When NBS alumna Rachel Bar attended university after her professional ballet career, she discovered early clinical psychology research examining the benefits of dance for people living with Parkinson’s disease. In 2010, she returned to NBS as the Health Initiatives and Research Consultant, growing programs designed to study and share the benefits of dance with older adults and seniors living with a range of cognitive and/or physical disabilities. Rachel is now NBS’ Director of Research and Health. Her leadership, as well as collaborative partnerships with organizations in the health and research sectors, have put NBS at the head of research in the emerging and flourishing overlap of dance, aging and well-being. In 2022, NBS received the designation of Research Institute from the Government of Canada. This designation will support our continued collaboration with dance researchers in the community and also allow NBS to take the lead on its research priorities.

Today, NBS Older Adults programs encourage artistry and physicality through dance, helping older adults develop skills and confidence, while also enriching their day-to-day lives through community-building and creative expression. Dancing engages multiple systems and circuits in the brain and body, which may be particularly helpful as we age, especially for people living with physical and/or cognitive challenges such as Parkinson’s disease or dementia.

Ruthie’s Story

Ruth “Ruthie” Snider believes that true health involves the mind, body and spirit. But for most of her life, she had felt like her body had been missing. As a child, a doctor told her that walking and swimming would be the only exercises she could ever do. After being so physically limited for most of her life—plus going through two hip replacements at a relatively young age—she felt like she had no concept of her body anymore.

When we met her in 2016, Ruthie was one of a small group of participants in a Sharing Dance Older Adults pilot project, in which we originally explored live-streaming weekly classes from our studios at NBS to Ruthie’s rural community. Now, Ruthie’s a dancer.
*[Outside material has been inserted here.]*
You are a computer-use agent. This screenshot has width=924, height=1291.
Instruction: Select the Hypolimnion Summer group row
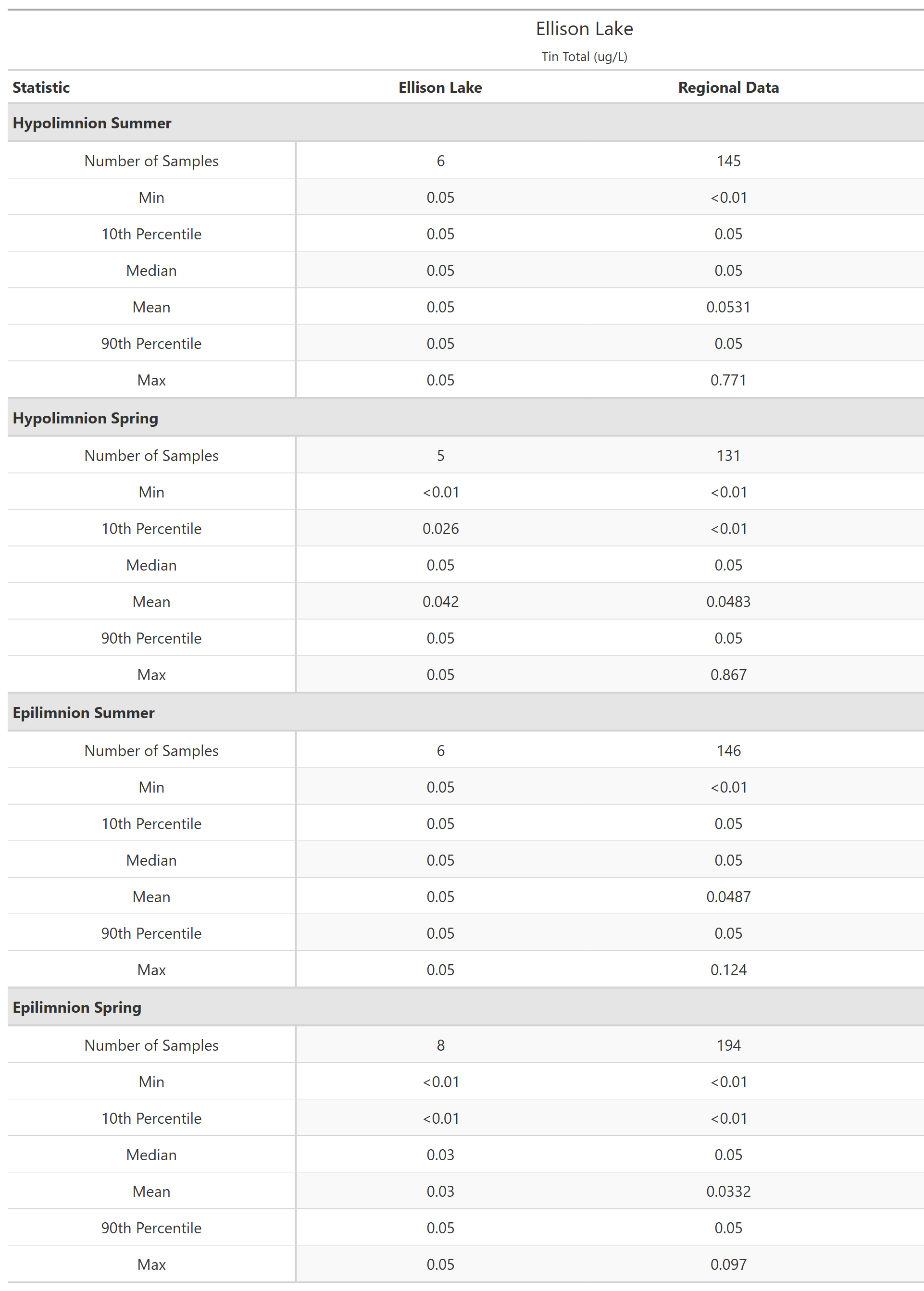point(92,123)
Ruthie has been an integral part of the program pilot, including its evaluation and iteration. She has advocated to make dance available at her local library, seeking funding support in her rural community near Peterborough, Ontario. Ruthie has shared her journey in dance at speaking engagements and conference opportunities, and she has danced at events, in community and at home.
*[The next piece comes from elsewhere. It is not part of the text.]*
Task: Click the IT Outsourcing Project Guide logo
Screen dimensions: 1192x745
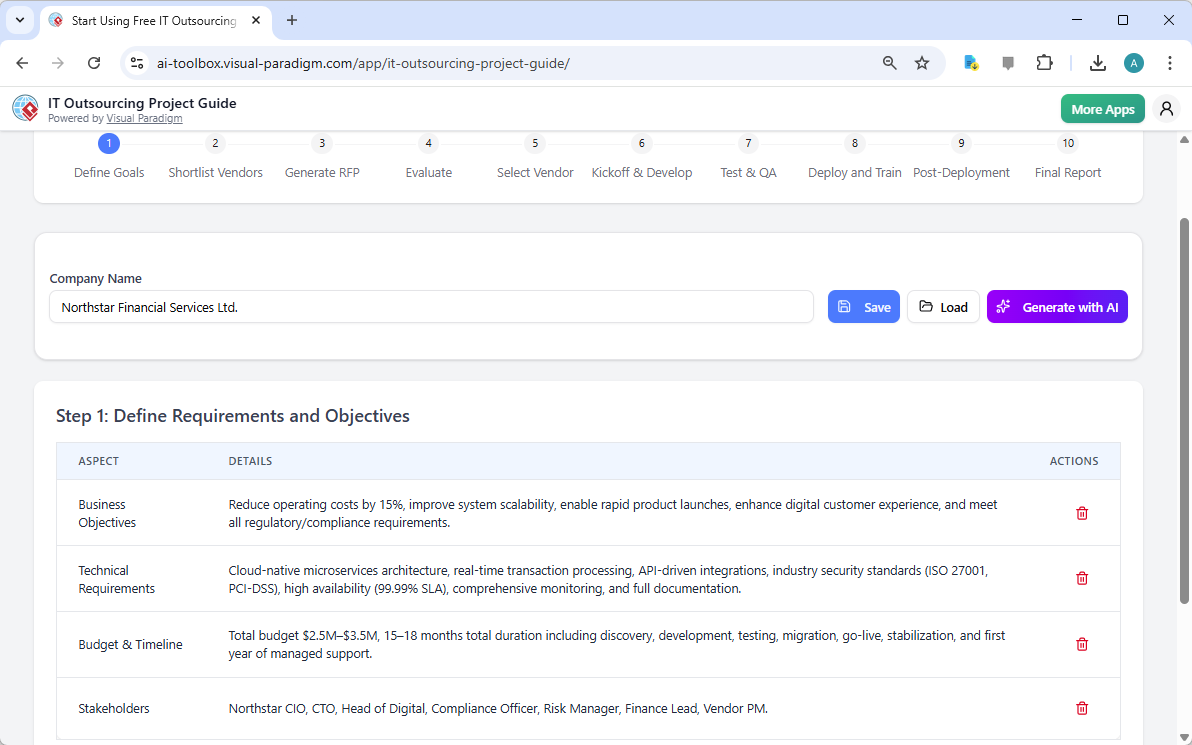Action: [x=25, y=108]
“Dance has enriched my life in so many ways,” says Ruthie. “From your initial visit to our [community], through the various iterations and pilots with Trent [University], and the many contacts and connections since those early beginnings, you all have given me (and many other seniors, people with dementia, people housed in elderly facilities) a new and a more healthy lease on life. You have honoured my journey, asked for and appreciated my input, and given me a new identity in which physical literacy is now an inherent part. You have embraced me in your community of dance.”